The claim that "climate has always changed, therefore this is nothing new" ignores both the dramatic rate of climate change during the last century, as well as our collective dependence on the current climate regime.
I do agree that NASA's charter does include regulatory aspects that would dictate CO2 emissions. However, the Administrator's comments were a classic example of "passive agressive" leadership. In denial that global warming is a serious issue, Griffin grudgingly agrees to carry out research without any real enthusiasm. Imagine instead if he actually welcomed the challenge of grappling with climate change as a motivating force for his agency, and a national priority... what a difference that would be!
He is correct that NASA's role is the science and not policy action. But his own subsequent statements are in direct contradiction to that. As he was representing NASA in his official capacity at the time of the interview, he really should not have ventured into that sort of speculation.
So now that I'm on a roll with respect to global warming...
There is so much that I'd like to go into detail with on this subject but am hesitant to, for some obvious and for some not-so-obvious reaons. Let me just say this: scientists really aren't big idiots. They're really not - I promise. They don't sit around reading blogs and say "Oh sh*t!!! Maybe the sun really *IS* causing all this warming stuff!!!". You know what? (newsflash) They've actually thought about this for many years (decades) and have spent time and effort on it and have researched it and if you are interested enough in real results, I'll email you tons of peer-reviewed references that address any "Rush-Limbaugh" sorts of arguments you may have. The scientific consensus now is that humans are changing the climate. Period. I would LOVE it if some real science came out and showed that humans were not causing climate change, really I would. And if it really was fundamentally sound, it would be absolutely EMBRACED by scientists. The reason they haven't embraced some of these other arguments (variance in solar output for example) is that nothing compelling and fundamentally sound has been published yet. Perhaps it will be one day. But the current information and best research we have right now most definitely identifies humans burning fossil fuels as the largest contributor.

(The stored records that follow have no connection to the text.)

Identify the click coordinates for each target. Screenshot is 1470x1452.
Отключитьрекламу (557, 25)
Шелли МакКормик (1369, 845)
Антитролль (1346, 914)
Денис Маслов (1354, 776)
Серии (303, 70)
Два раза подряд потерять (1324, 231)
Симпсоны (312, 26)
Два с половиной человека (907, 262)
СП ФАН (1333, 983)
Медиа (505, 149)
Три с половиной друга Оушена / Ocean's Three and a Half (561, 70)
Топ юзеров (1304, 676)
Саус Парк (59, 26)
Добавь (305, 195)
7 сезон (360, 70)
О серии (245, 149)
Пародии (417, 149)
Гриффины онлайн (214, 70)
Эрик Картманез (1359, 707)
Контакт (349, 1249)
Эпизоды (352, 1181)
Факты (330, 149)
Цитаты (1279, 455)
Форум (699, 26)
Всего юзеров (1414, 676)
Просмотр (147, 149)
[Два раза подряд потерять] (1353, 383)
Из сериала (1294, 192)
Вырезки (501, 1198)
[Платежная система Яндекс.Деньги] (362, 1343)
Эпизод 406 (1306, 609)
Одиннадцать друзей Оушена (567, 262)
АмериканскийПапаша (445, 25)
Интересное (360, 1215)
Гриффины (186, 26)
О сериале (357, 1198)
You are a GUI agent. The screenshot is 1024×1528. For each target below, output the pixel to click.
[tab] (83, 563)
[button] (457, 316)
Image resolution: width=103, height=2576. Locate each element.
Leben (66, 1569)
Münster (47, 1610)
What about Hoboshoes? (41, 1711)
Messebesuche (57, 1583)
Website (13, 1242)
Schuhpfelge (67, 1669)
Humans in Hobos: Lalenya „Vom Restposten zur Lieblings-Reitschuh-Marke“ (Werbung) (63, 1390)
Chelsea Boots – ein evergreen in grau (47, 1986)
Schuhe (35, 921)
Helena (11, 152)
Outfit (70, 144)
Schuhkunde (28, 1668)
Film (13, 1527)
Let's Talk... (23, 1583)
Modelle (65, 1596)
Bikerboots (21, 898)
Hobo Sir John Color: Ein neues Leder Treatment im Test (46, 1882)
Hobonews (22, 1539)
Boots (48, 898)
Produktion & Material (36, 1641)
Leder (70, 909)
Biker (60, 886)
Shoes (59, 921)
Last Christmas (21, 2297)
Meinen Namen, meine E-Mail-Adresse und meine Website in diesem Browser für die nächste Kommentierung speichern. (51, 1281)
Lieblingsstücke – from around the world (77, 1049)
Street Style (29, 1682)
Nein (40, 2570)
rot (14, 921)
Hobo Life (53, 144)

And for those who argue that "the climate has always changed", if you take the time to look at geologic records, you'll see that we are changing the climate on a time scale that is off-the-charts in quickness relative to anything the world has seen since the emergence of the human species. While climate change in general has always occurred (YES WE KNOW THAT!), the point is that we are changing it so quickly that species are not able to adapt. That is what makes this global warming significant, and is a point that Mr. Griffin seems to have missed.
I am so tired of the masses of scientific wannabes that think if they spend time researching blogs they'll prove the scientific consensus is wrong. You know what? Blogs do not equal real education and training. And whatever your thoughts are about scientists, I tell you again that most are very well able to separate personal political ideology from science. Science itself is pure, and the atmospheric/climate scientists I know are as well. As a naive youngster interested in learning how the atmosphere around me worked, I had no idea that one day the very foundation of what I learned as "searching for truth" would be hijacked by politics and twisted into an ugly facade by those less interested in science and those more interested in politics.
I'm not in a good place right now. Is it obvious?